# WHAT IS NEEDED
Turn the records below into a Markdown table with two columns, No. and Line, giving each line its own numbered row. Skip blank lines and leave the pictures out.

# RECORDS SHOWN
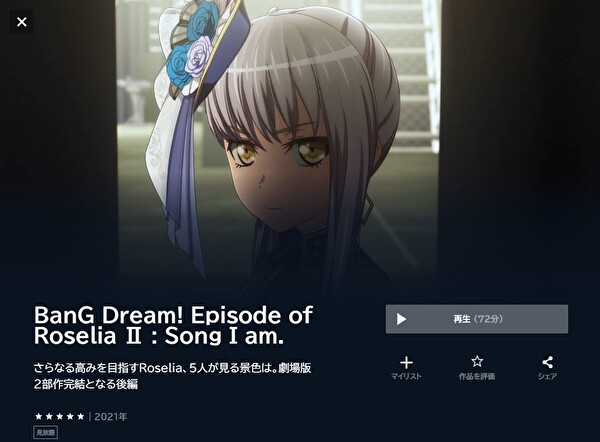Click the share network icon
Image resolution: width=600 pixels, height=442 pixels.
click(x=548, y=362)
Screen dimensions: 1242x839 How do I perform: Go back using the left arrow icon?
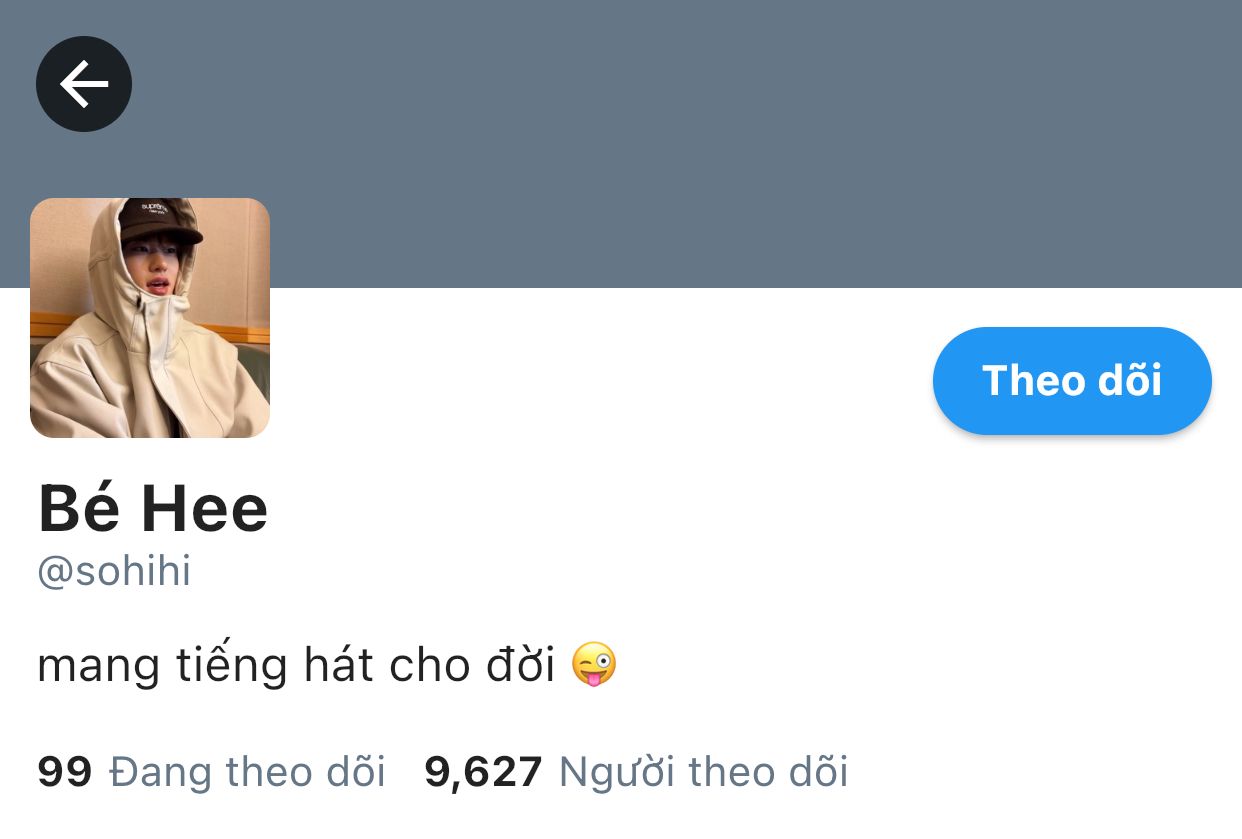(84, 84)
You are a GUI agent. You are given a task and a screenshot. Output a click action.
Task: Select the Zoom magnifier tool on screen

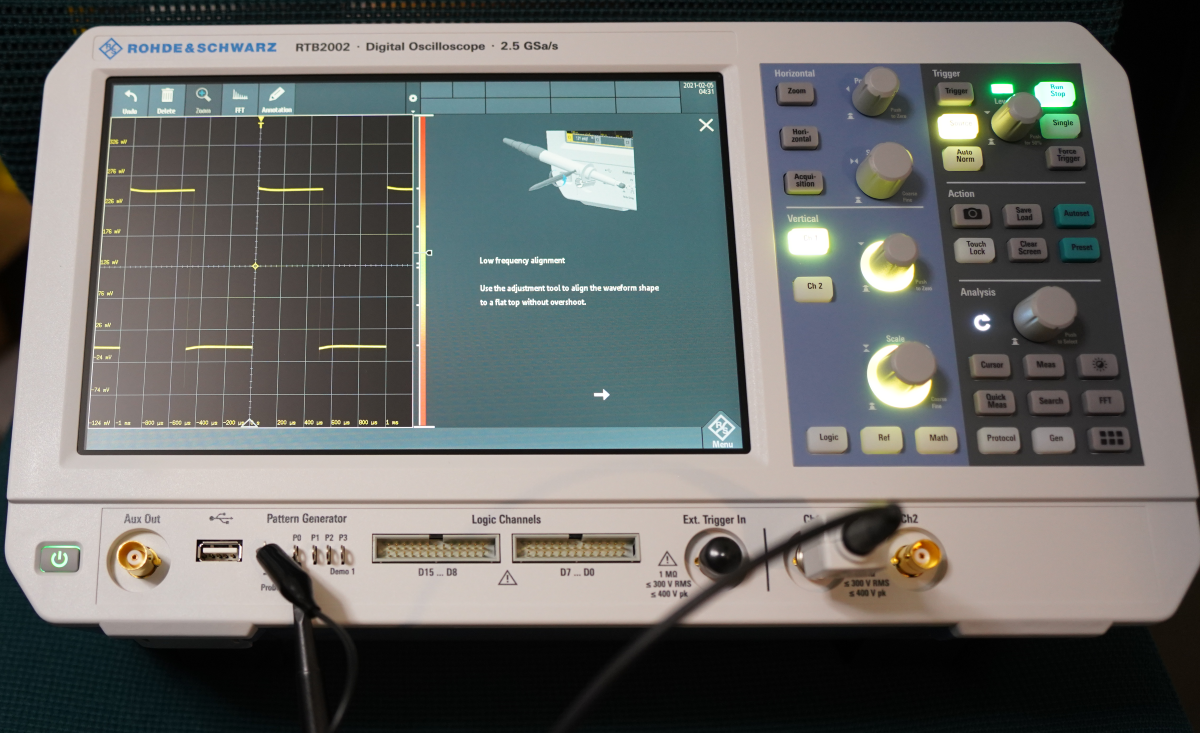click(x=203, y=98)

# RESULT BELOW
| No. | Line |
|---|---|
| 1 | Click the share network icon |
| 2 | Image resolution: width=600 pixels, height=442 pixels. |
| 3 | click(x=548, y=362) |
| 4 | Screen dimensions: 1242x839 How do I perform: Go back using the left arrow icon? |
| 5 | (84, 84) |
| 6 | You are a GUI agent. You are given a task and a screenshot. Output a click action. |
| 7 | Task: Select the Zoom magnifier tool on screen |
| 8 | click(x=203, y=98) |